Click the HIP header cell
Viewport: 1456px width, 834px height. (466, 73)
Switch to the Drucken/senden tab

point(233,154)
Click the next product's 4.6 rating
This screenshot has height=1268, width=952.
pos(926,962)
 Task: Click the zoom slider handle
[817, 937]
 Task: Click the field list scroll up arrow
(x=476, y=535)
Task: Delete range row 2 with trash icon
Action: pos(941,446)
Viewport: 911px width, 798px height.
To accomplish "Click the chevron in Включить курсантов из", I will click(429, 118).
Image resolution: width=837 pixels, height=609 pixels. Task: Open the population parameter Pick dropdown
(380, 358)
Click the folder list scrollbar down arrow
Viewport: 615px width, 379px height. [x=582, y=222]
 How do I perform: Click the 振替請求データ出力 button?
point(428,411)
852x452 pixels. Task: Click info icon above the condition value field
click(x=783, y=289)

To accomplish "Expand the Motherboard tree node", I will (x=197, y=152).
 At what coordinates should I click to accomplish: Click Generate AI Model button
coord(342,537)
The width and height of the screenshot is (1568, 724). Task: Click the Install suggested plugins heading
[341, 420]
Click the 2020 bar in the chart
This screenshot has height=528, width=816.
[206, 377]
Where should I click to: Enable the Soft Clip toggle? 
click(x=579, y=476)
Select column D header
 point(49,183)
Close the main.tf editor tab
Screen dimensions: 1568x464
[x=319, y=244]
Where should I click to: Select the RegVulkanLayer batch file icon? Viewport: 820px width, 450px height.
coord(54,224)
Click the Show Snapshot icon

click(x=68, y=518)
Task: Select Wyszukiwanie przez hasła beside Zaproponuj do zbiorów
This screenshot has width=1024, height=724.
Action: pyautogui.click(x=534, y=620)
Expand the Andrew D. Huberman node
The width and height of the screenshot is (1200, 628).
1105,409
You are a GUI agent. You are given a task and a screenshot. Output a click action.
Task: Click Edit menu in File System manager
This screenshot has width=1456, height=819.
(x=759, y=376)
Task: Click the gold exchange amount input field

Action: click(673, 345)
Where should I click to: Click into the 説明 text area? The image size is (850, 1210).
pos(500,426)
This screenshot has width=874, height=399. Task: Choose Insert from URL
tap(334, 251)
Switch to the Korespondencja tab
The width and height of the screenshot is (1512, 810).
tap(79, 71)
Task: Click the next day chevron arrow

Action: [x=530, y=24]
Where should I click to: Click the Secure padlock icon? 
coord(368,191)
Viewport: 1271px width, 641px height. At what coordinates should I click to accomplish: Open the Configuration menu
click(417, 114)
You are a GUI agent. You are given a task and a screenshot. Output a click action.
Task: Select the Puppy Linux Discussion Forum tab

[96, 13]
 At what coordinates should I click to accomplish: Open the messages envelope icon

> Work instruction
Please state how many lines of the listing contain the string "will". Give only that number.

> Exercise answer
2